= EXERCISE GOAL =
Look through the entries below. Report each line that has the word "agent" in it.

- Opening Delimiter -

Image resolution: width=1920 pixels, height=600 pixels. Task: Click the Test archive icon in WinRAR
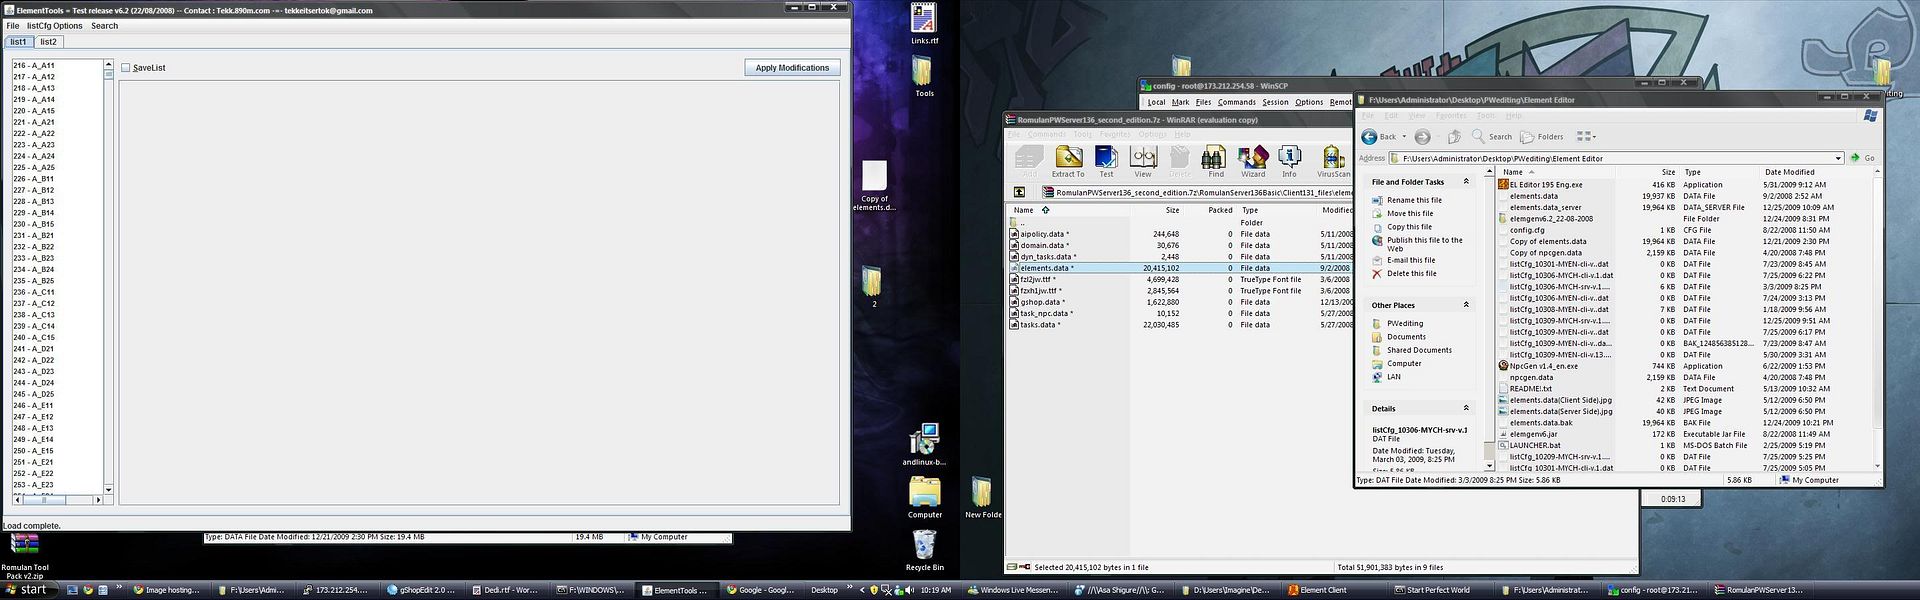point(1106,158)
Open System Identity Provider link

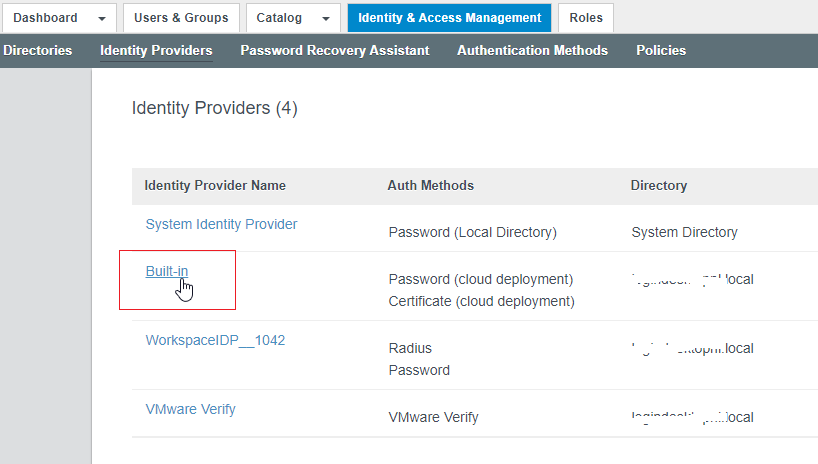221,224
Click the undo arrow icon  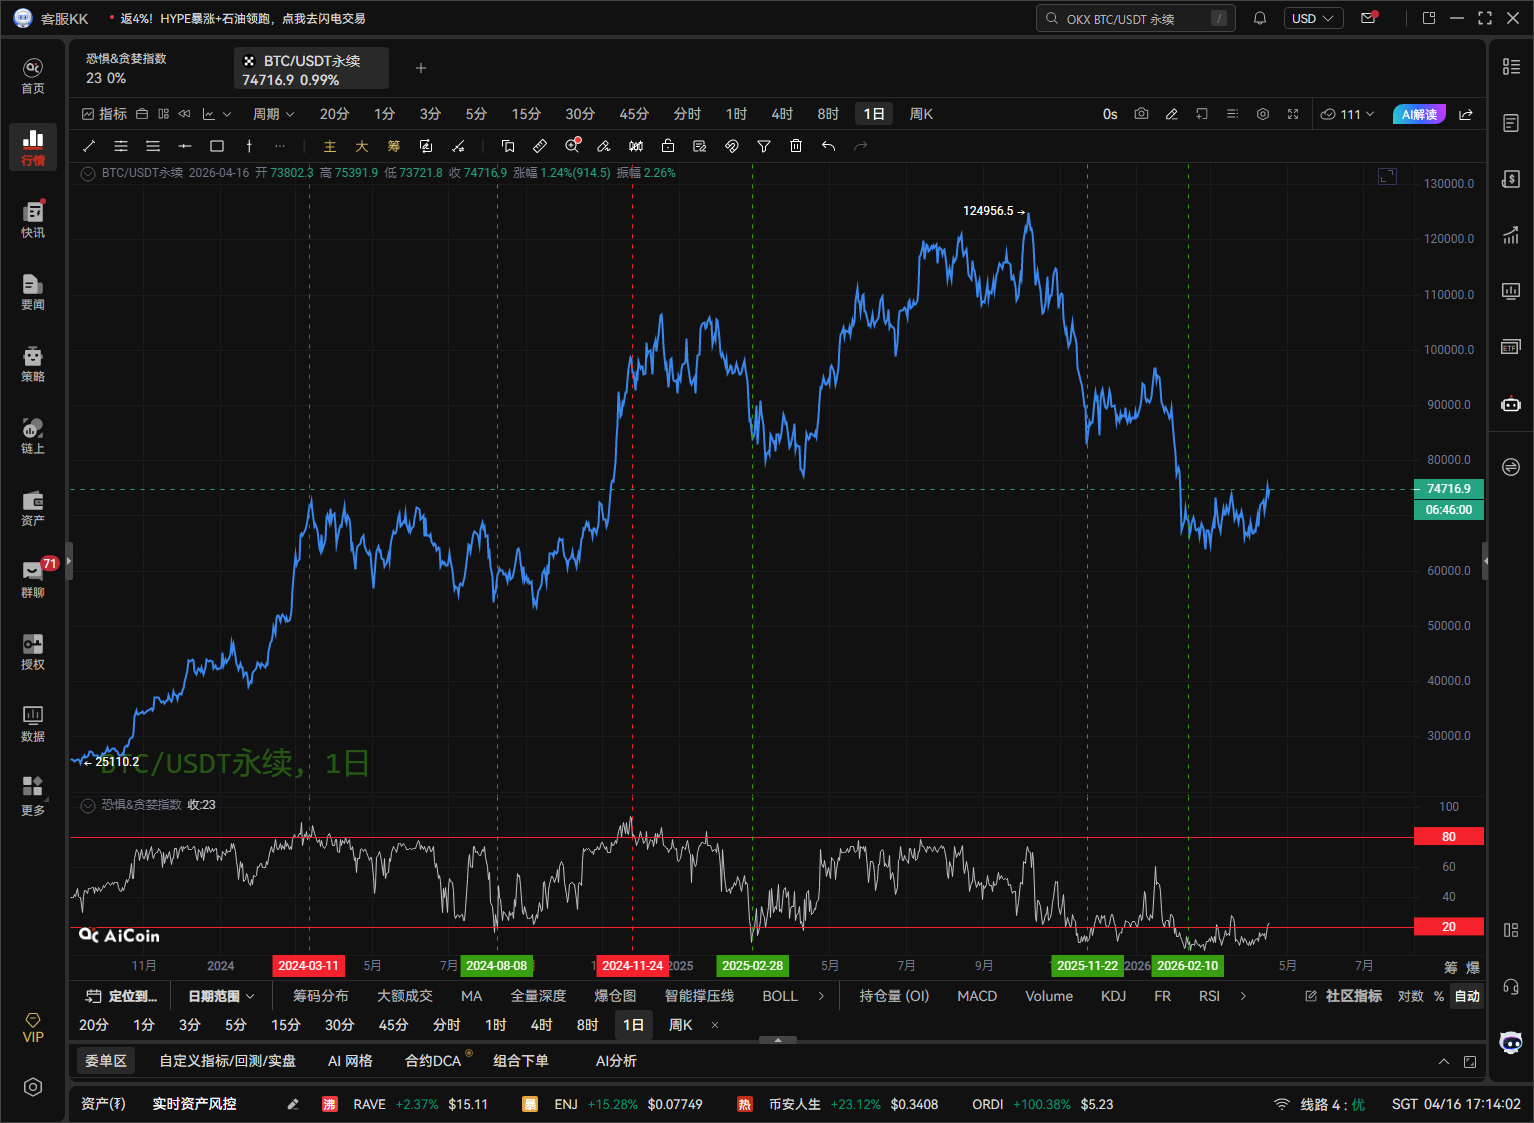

- Closing Delimiter -
- Opening Delimiter -

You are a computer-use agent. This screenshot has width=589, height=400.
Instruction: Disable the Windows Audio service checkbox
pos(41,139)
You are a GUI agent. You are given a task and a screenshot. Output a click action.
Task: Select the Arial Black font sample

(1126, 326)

- Closing Delimiter -
- Opening Delimiter -

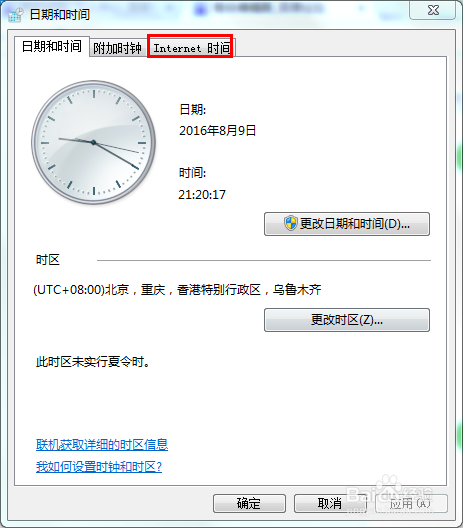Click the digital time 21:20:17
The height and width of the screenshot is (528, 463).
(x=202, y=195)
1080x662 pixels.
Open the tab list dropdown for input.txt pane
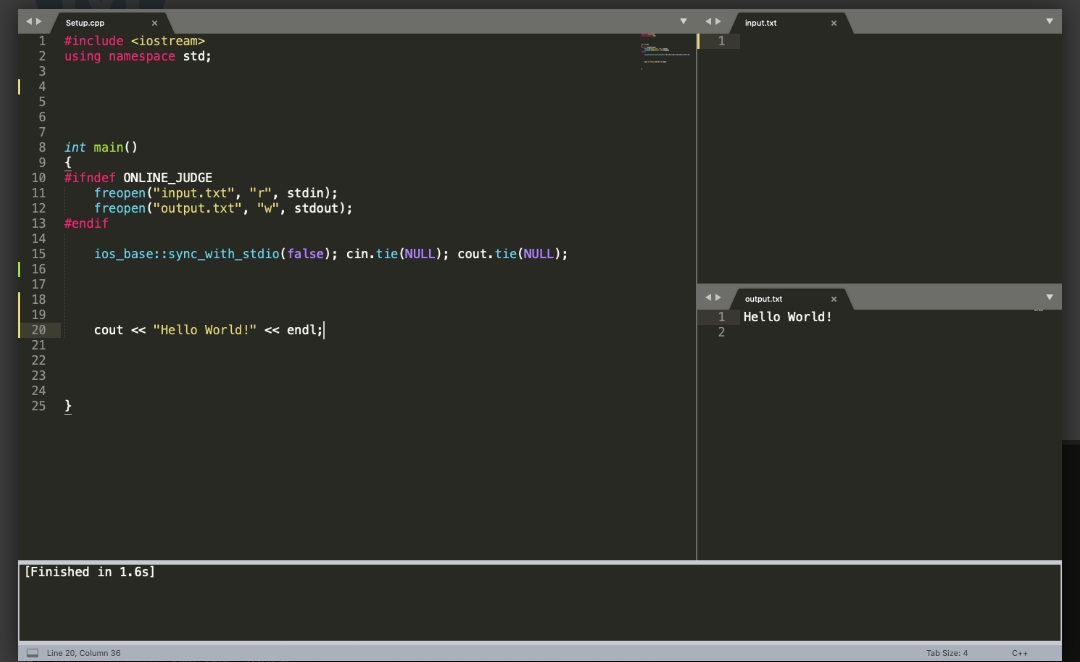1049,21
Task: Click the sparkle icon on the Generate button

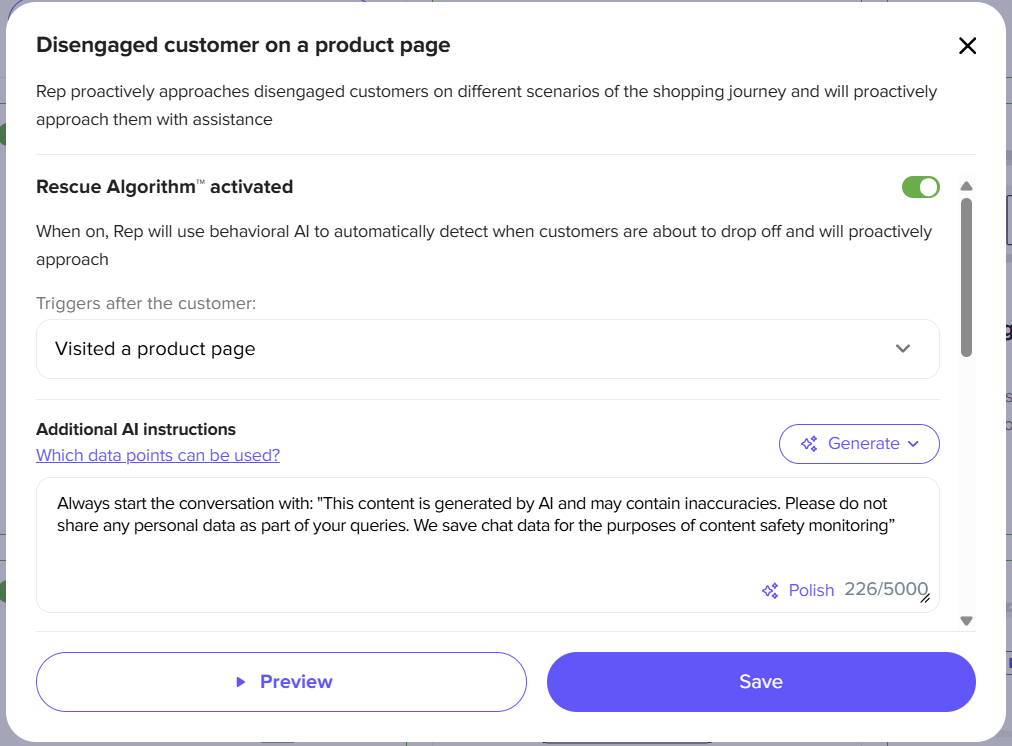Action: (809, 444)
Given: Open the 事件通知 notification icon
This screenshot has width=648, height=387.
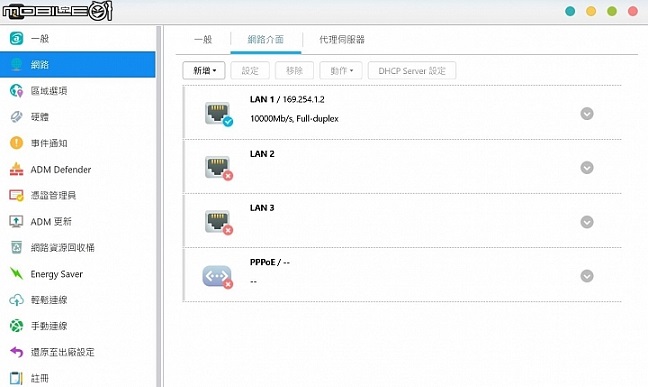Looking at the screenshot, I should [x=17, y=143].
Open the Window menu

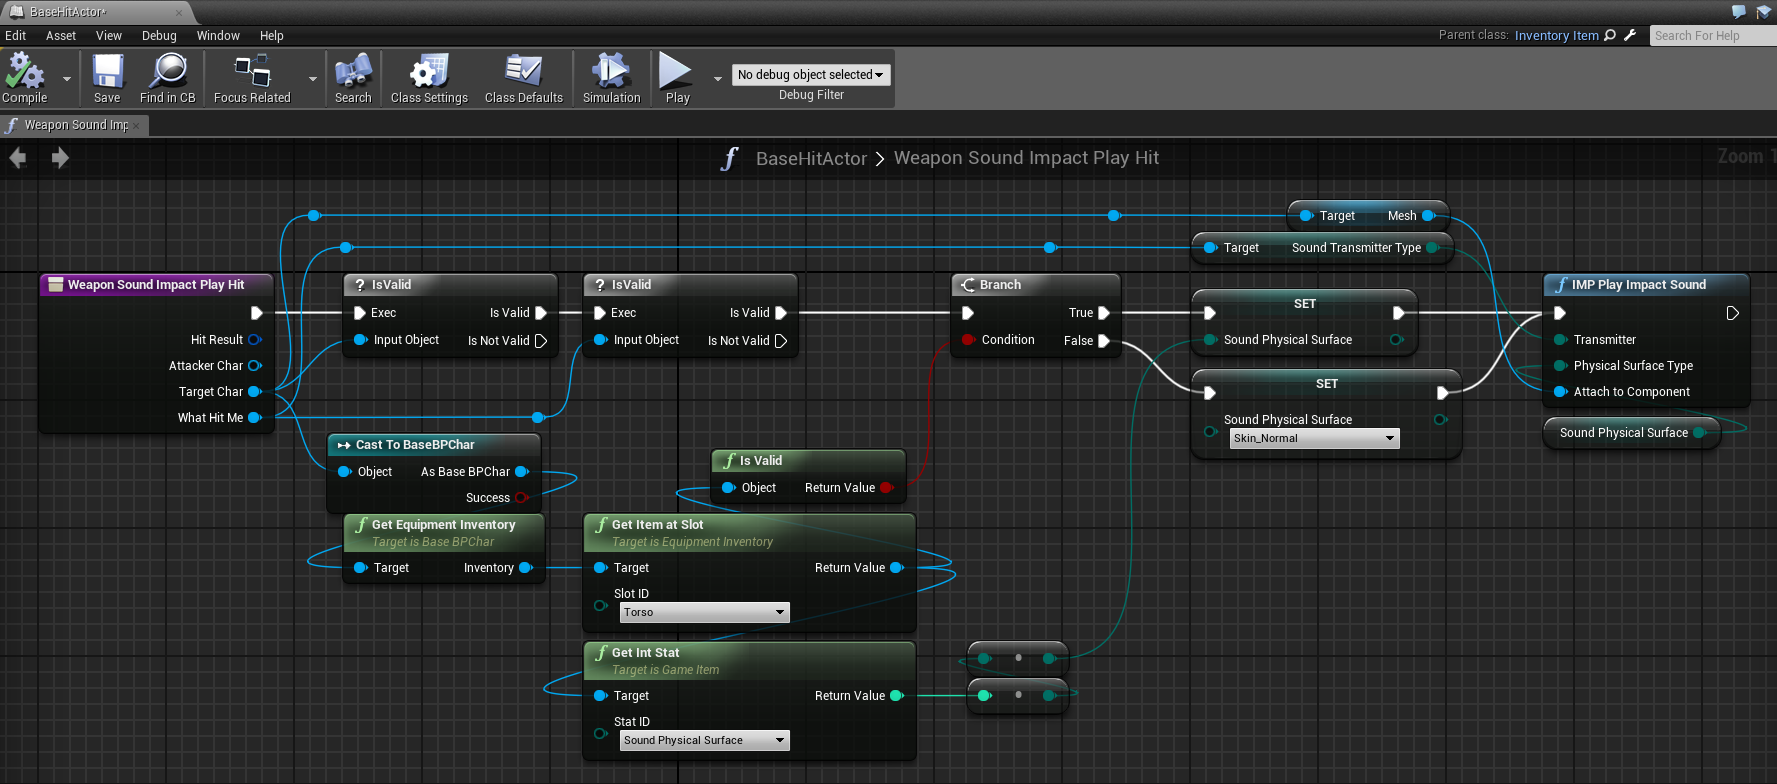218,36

- Closing Delimiter -

= ANSWER TO THE EXERCISE =
You are a computer-use agent. This screenshot has width=589, height=400.
You are a GUI agent. You are given a task and a screenshot. Output a click action.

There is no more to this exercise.